- _Records_:
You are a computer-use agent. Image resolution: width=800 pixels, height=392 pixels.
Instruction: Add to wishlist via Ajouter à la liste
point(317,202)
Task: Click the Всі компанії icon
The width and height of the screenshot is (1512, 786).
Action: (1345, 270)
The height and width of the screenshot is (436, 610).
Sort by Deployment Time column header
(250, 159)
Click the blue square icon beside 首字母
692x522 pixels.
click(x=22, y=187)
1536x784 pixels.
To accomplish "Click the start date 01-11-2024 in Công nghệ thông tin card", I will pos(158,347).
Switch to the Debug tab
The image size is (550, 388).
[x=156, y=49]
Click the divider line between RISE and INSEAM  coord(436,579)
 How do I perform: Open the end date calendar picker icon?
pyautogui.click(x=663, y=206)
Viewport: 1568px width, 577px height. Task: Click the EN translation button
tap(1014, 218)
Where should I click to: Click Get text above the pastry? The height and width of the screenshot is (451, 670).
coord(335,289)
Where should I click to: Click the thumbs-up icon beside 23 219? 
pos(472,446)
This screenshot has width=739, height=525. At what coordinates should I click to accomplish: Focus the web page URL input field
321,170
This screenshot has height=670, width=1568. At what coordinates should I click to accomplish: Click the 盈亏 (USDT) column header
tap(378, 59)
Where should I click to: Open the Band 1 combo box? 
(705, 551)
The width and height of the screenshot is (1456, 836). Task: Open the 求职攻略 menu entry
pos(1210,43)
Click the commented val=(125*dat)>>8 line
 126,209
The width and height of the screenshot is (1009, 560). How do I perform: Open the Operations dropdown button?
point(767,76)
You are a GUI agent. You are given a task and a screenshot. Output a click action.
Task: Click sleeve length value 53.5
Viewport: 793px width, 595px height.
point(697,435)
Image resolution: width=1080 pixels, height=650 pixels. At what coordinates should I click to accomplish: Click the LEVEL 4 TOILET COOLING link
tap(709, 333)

- _Directions for this task_: Can you recast everything in the data from the line containing "This screenshot has height=670, width=1568." down to the end as a numbered list, leaving out any blank lines?

- _Task solution_:
1. This screenshot has height=670, width=1568. At what coordinates should I click to accomplish: Click the 盈亏 (USDT) column header
2. tap(378, 59)
3. Where should I click to: Open the Band 1 combo box? 
4. (705, 551)
5. The width and height of the screenshot is (1456, 836). Task: Open the 求职攻略 menu entry
6. pos(1210,43)
7. Click the commented val=(125*dat)>>8 line
8.  126,209
9. The width and height of the screenshot is (1009, 560). How do I perform: Open the Operations dropdown button?
10. point(767,76)
11. You are a GUI agent. You are given a task and a screenshot. Output a click action.
12. Task: Click sleeve length value 53.5
13. Viewport: 793px width, 595px height.
14. point(697,435)
15. Image resolution: width=1080 pixels, height=650 pixels. At what coordinates should I click to accomplish: Click the LEVEL 4 TOILET COOLING link
16. tap(709, 333)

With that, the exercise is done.